__TEXT SEGMENT__.

.....

30 The words “in respect of” are, in my opinion, words of the widest possible scope. They import such means as “in relation to”, “with reference to” or “in connection with”. The phrase “in respect of” is probably the widest of any expression intended to convey some connection between two related subject matters.

[8]             In referring the Appellant’s claim back to another Hearings Officer, the Workmen’s Compensation Tribunal directed that the Appellant’s “pain resulting from the injury” was to be rated (See exhibit A-1, page 2 paragraph 2). After his pain was rated, the percentage was added to the rate which had been found for the scars he had sustained. This total rate was used to calculate the lump sum amount of $53,816.00 received by the Appellant. It is my view that the lump sum received by the Appellant was in respect of the injury he sustained in 1969; it was for the scars and pain in respect of the injury he sustained in 1969. But for the injury, there would have been no award of money from the WCB to the Appellant.

[9]             The decisions from the Hearing Officer and the WCB Tribunal are contained in exhibits A-1, A-2, and A-3. The terms “non-economic loss award” or damages are not used in any of these exhibits.

.....

__MATERIAL PROVIDED__.

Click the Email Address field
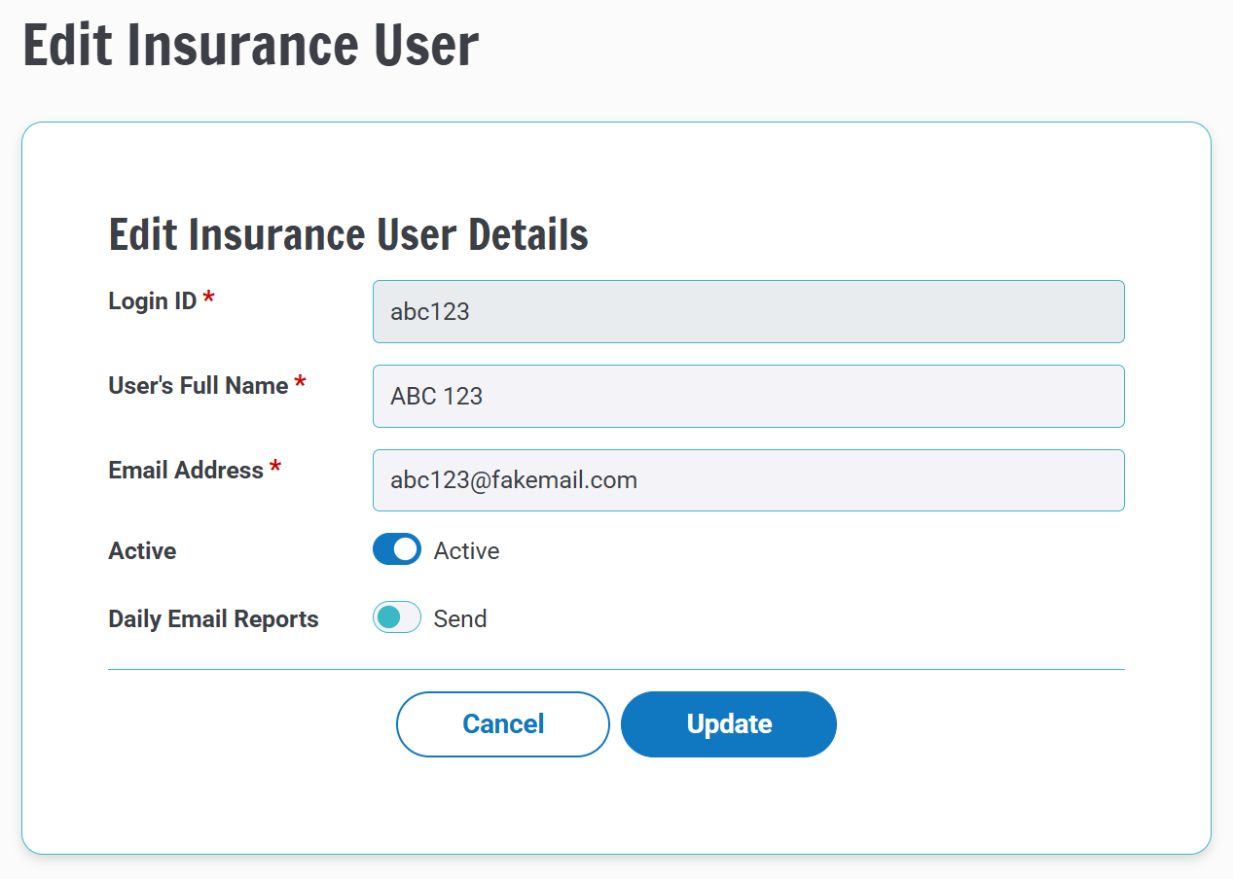 (747, 479)
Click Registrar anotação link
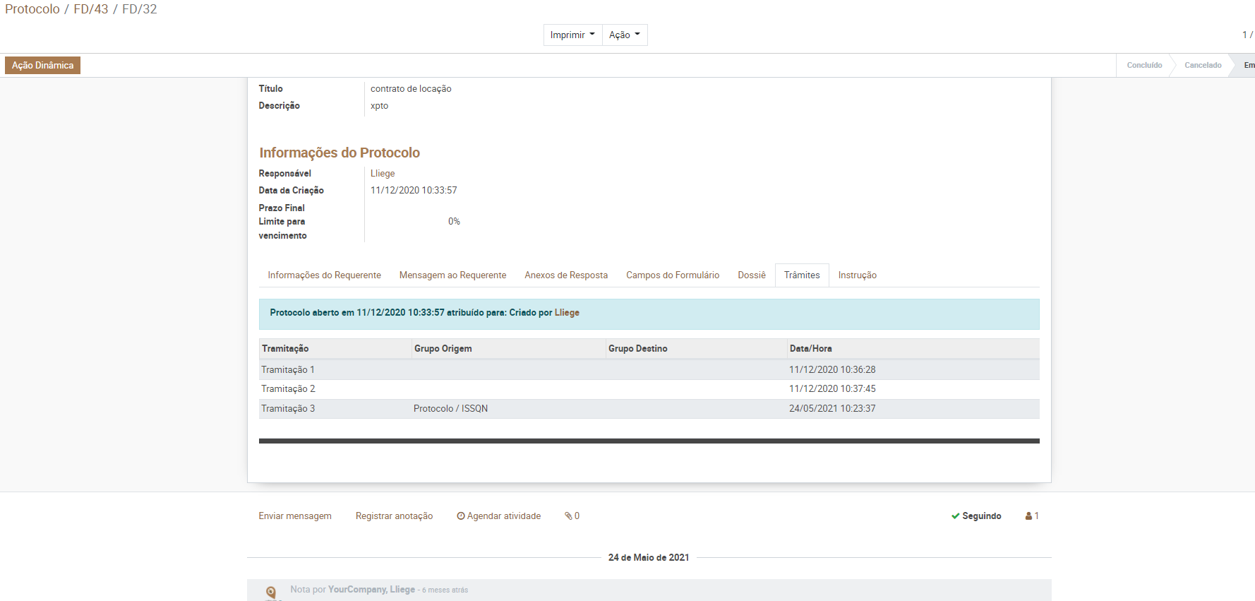1255x601 pixels. click(394, 516)
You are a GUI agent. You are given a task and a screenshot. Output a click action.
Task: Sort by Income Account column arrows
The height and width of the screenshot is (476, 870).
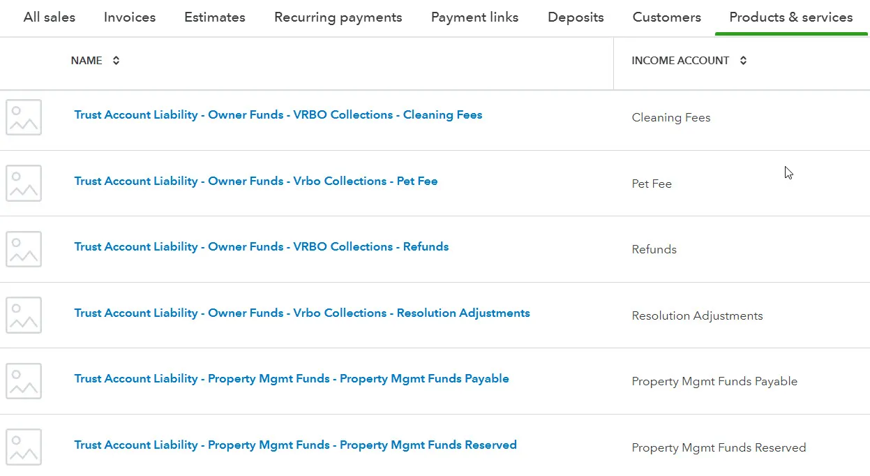click(743, 61)

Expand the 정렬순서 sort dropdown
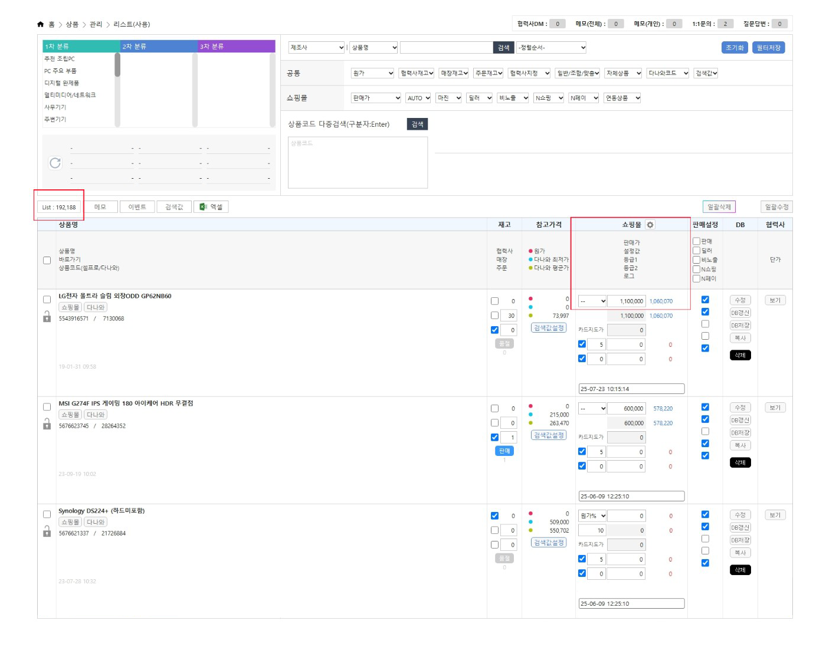click(551, 47)
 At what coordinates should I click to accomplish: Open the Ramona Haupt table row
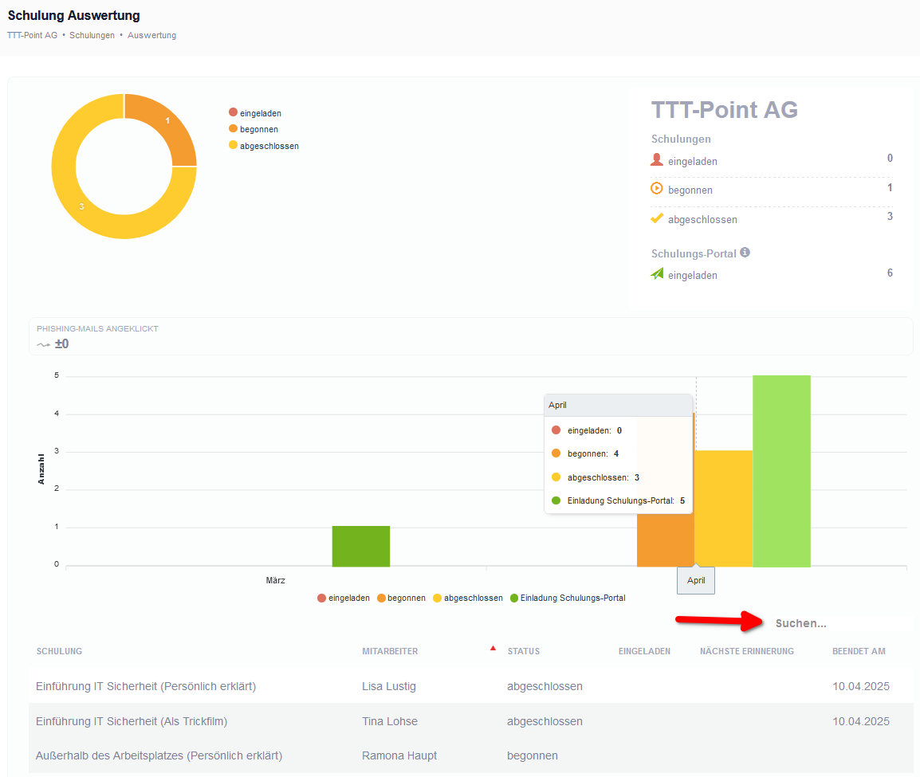399,755
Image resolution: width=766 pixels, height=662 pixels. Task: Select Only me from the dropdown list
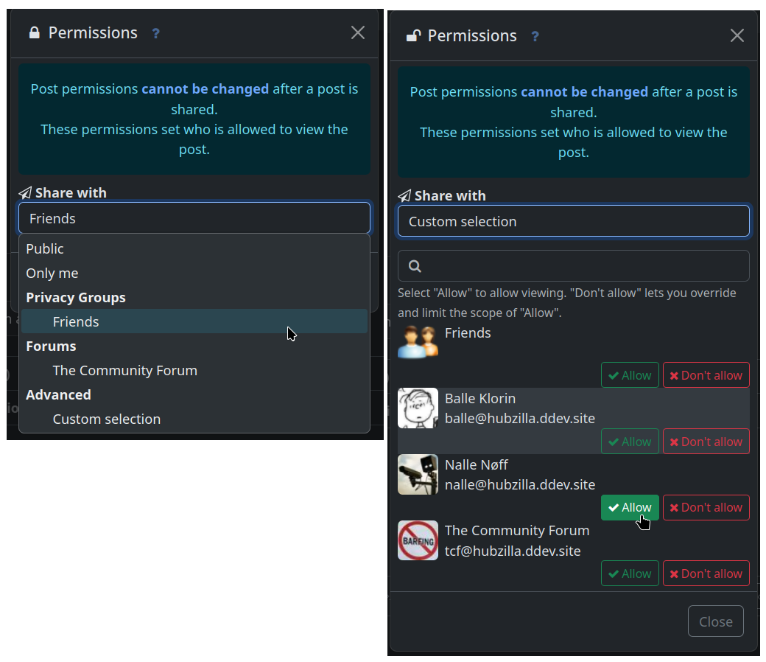52,273
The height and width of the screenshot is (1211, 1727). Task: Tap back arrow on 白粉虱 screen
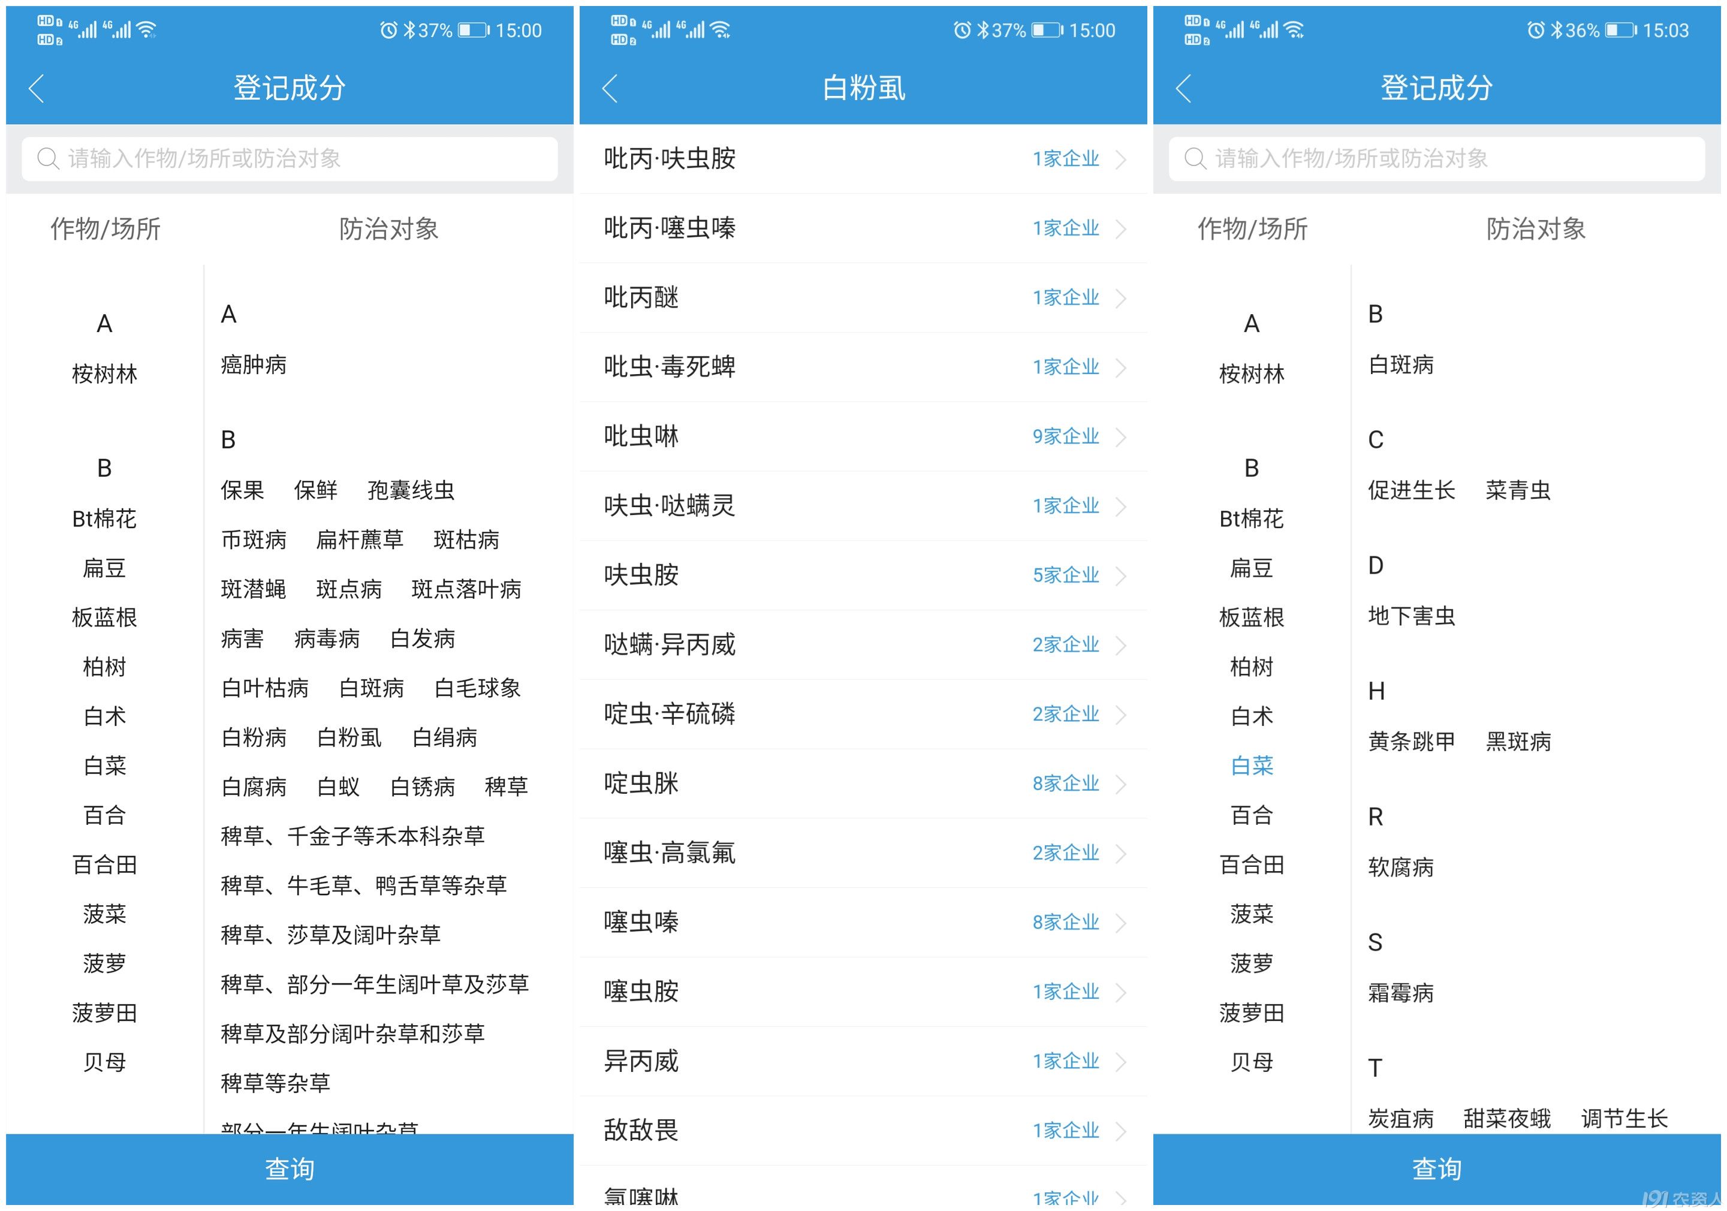click(610, 89)
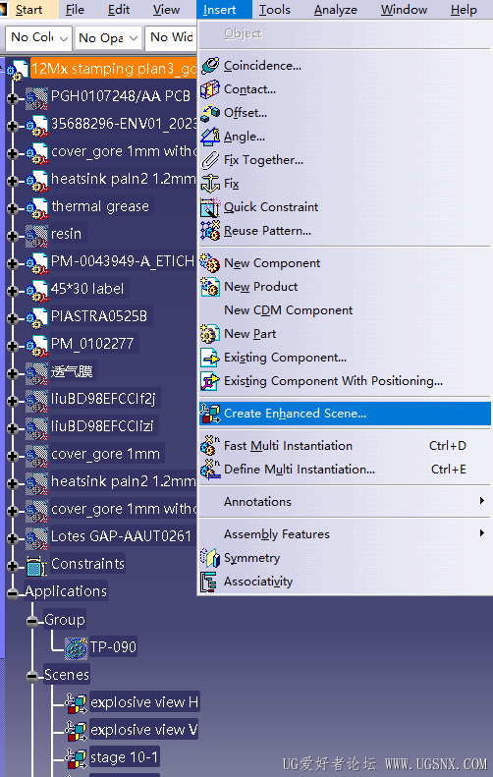Click the Existing Component icon

(210, 358)
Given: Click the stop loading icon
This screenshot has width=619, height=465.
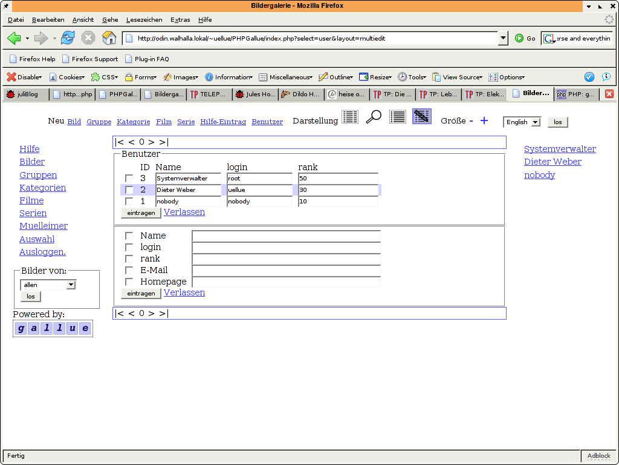Looking at the screenshot, I should pos(88,38).
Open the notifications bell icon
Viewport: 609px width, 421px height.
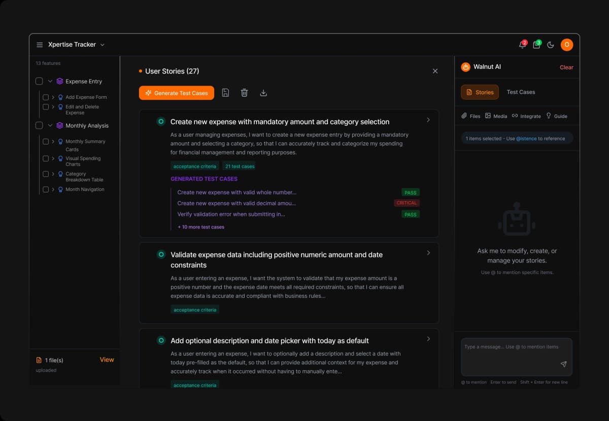[522, 45]
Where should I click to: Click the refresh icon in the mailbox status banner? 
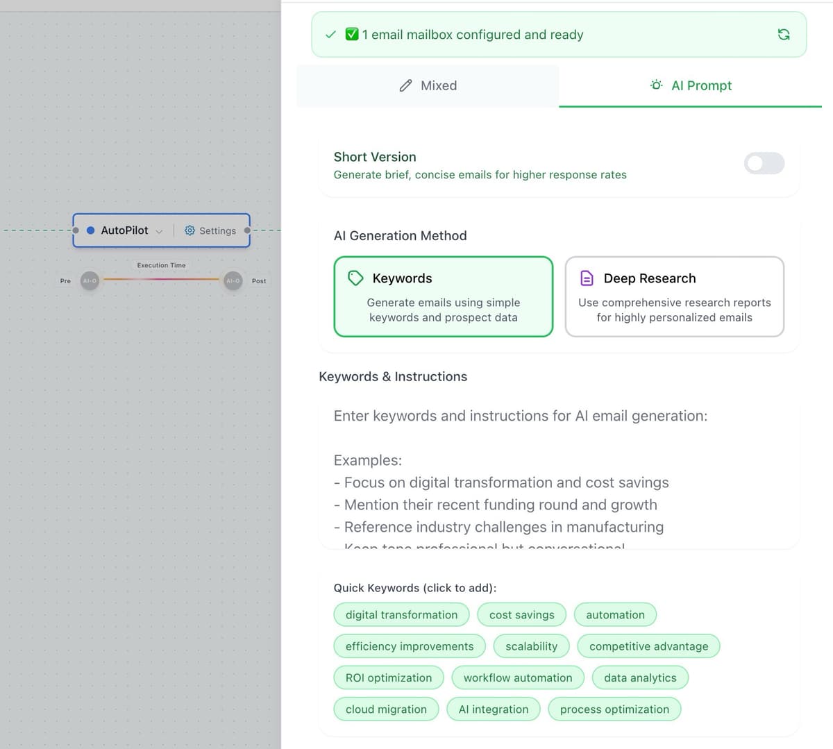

.....

__REQUIRED ACTIONS__.
a – Reproduce the passage of the compensation ruling starting at "[9]             The decisions" and ending at "of these exhibits.".
b – Please write the next part of the compensation ruling, picking up after its last sentence.
The data is separate from the compensation ruling.

__THE REPLIES__.
a –
[9]             The decisions from the Hearing Officer and the WCB Tribunal are contained in exhibits A-1, A-2, and A-3. The terms “non-economic loss award” or damages are not used in any of these exhibits.

b –
[10]        The lump sum received from the WCB was not taxable because the Appellant could deduct it pursuant to subparagraph 110(1)(f)(ii) of the Act, However, subsection 180.2 (1) of the Act assesses a tax of 15% of an individual’s “adjusted income” over a threshold amount of $69,562.00 in 2012. “Adjusted income” is defined as “the amount that would be the individual’s income under Part I for the year if no amount were deductible under paragraph 60(w). The Appellant’s lump sum award had to be included in his adjusted income in order to calculate the tax under Part I.2.

[11]        All lump sums, including retroactive amounts, from the WCB must be included in income for the purposes of calculating Part I.2 tax. See Fenner v The Queen, 2006 TCC 396 where Paris, J stated:

15 As pointed out by counsel for the Respondent, this court has consistently found that lump sum retroactive awards of Workmen's Compensation benefits are required to be included in an individual's income for the purpose of calculating Part I.2 tax. These cases include Franklin (supra), Poulin c. R., [1998] 3 C.T.C. 2820 (T.C.C.), Miner Estate v. R., 2003 TCC 599 (T.C.C. [Informal Procedure]), Alibhai v. R., [2005] T.C.J. No. 394 (T.C.C. [Informal Procedure]) and Bongiovanni v. R. (2000), [2001] 1 C.T.C. 2186 (T.C.C. [Informal Procedure]).

[12]        The Appellant submitted a letter from the Rulings Directorate in which the author of the letter concluded that a “lump sum award for pain and suffering is not a “workers’ compensation benefit” and would not be required to be included in income” or reported on a T5007 slip. However, the Appellant did not submit the letter he sent to the Rulings Directorate in order to get this opinion. I have given no weight to this opinion as it is my view that it does not apply to the facts which were before me.

[13]        The appeal is dismissed.

Signed at Ottawa, Canada, this 27th day of February 2015.

“V.A. Miller”

V.A. Miller J.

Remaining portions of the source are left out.